_ACTIVITY_
Your task is to copy each line in the listing that includes the word "agent".

● ● ●

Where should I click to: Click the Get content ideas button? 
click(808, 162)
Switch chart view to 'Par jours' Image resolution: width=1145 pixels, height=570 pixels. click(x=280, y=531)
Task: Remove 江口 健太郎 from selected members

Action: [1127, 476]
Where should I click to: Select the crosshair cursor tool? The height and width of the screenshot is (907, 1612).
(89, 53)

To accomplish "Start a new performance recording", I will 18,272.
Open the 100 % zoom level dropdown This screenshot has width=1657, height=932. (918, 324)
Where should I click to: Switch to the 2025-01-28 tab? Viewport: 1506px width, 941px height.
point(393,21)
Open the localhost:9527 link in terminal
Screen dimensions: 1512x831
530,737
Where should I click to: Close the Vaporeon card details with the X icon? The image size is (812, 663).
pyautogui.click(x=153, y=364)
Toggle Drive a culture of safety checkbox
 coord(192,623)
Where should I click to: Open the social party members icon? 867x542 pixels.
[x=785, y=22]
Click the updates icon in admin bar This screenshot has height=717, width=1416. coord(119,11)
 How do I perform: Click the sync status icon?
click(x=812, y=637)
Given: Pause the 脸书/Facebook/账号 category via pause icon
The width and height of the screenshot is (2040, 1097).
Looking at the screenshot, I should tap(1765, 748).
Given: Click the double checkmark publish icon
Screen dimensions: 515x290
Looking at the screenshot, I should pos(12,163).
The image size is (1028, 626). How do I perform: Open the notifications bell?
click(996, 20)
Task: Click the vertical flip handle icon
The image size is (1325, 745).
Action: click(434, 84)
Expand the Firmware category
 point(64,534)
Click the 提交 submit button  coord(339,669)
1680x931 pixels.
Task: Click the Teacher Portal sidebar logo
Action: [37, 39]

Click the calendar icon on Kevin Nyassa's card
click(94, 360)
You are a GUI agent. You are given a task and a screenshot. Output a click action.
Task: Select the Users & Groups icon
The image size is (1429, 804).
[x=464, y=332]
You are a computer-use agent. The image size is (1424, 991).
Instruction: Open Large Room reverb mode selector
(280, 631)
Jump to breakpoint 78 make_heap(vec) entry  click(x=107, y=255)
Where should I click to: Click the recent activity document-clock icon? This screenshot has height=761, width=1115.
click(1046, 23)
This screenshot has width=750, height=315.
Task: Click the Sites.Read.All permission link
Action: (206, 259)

● ● ●

_TASK RESPONSE_
You are a GUI agent. You are given a task and a screenshot. Output a click action.
You are a computer-use agent. The image size is (1424, 991).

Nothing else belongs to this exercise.